● **Sección del documento**
▬▬▬

Es precisamente la fuerte carga visual y emocional de los spots
comerciales lo que hace de la publicidad en televisión un vehículo
especialmente eficaz para la transmisión actitudes y estilos de
vida.
No
obstante, esa capacidad de los anuncios para transmitir valores
culturales ha sido interpretada de formas totalmente opuestas. Para
algunos, la publicidad no crea ni impone determinados valores, sino
que refleja fielmente las aspiraciones de la sociedad en la que
se integra. Precisamente porque debe "agradar" a los consumidores,
es de todo punto inconsistente -argumentan- que los anuncios traten
de cambiar las creencias y los ideales de la gente. La publicidad
sería, para estos autores, un mero "espejo" de los valores que ya
están presentes en la vida social; y, en el mejor de los casos,
no haría sino reforzar los valores que cree descubrir en los comportamientos
de los individuos.
Frente
a esta postura, muchos otros autores afirman exactamente lo contrario:
la publicidad tiene una enorme influencia para imponer modas, actitudes
y estilos de vida. La tiene más que ningún otro tipo de discurso
mediático precisamente por su impronta persuasiva y su papel hegemónico
en la comunicación de masas.
A
este respecto, unos y otros parecen coincidir en estos tres aspectos:
a)
La publicidad refleja un diagnóstico de la vida social; porque a
través de los anuncios podemos descubrir las aspiraciones y los
valores de una cultura.
b)
A la vez, la publicidad se convierte en un fabuloso catalizador
de nuestra cultura, porque potencia y mitifica determinados deseos
y valores.
c)
Sin embargo, esto no sucede de modo inmediato ni automático; depende
de los productos que se anuncian y de las sociedades donde se publicitan.

▬▬▬

● **Sección de datos**

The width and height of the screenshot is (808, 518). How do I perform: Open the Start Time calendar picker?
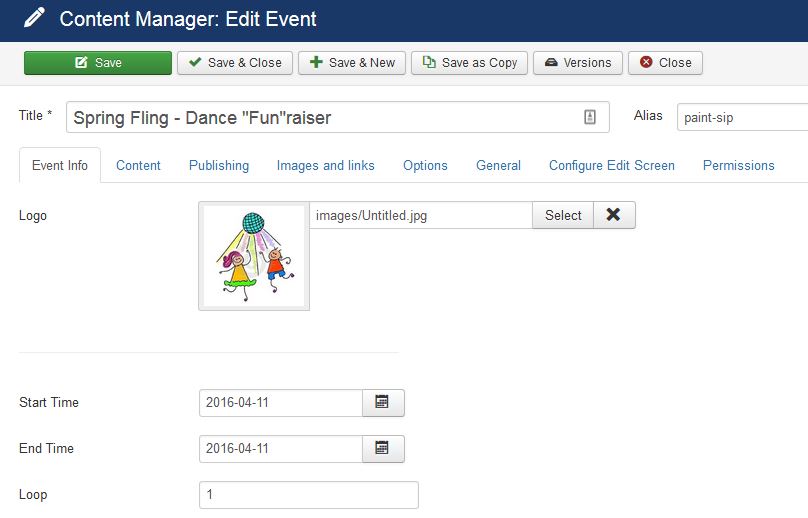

▬▬▬

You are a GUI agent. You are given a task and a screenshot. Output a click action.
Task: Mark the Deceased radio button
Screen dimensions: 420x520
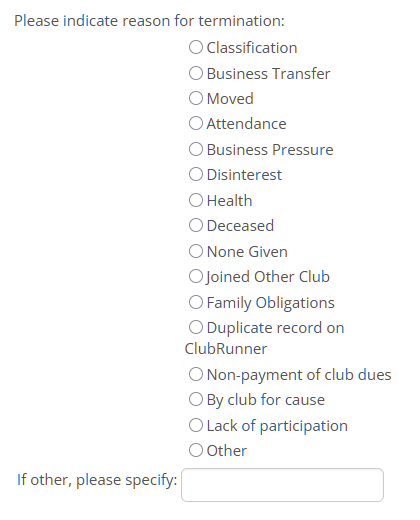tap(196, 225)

▬▬▬

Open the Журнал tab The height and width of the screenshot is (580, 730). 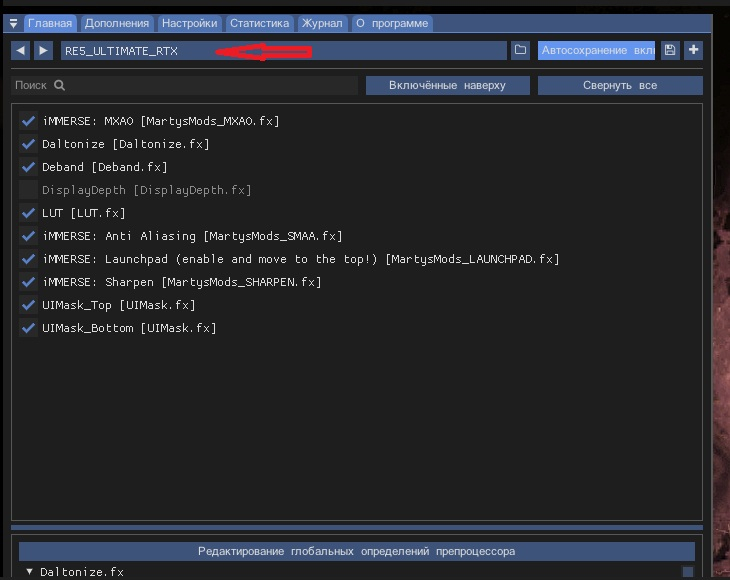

▬▬▬

● **Retos**
A: Traduce al inglés esta oración del texto sobre la publicidad en televisión: "Para algunos, la publicidad no crea ni impone determinados valores, sino que refleja fielmente las aspiraciones de la sociedad en la que se integra".
B: Responde a partir del texto sobre la publicidad en televisión:
(i) Según quienes ven la publicidad como un "espejo", ¿qué debe hacer la publicidad con los consumidores?
(ii) ¿Qué dos rasgos de la publicidad le dan, según otros autores, más influencia que a cualquier otro discurso mediático?
(iii) Según el apartado c), ¿de qué dos cosas depende lo que se describe?
Los registros provienen de una fuente distinta.

● **Respuestas escritas**
A: For some, advertising neither creates nor imposes particular values, but rather faithfully reflects the aspirations of the society it is part of.

B:
(i) Debe "agradar" a los consumidores.
(ii) Su impronta persuasiva y su papel hegemónico en la comunicación de masas.
(iii) De los productos que se anuncian y de las sociedades donde se publicitan.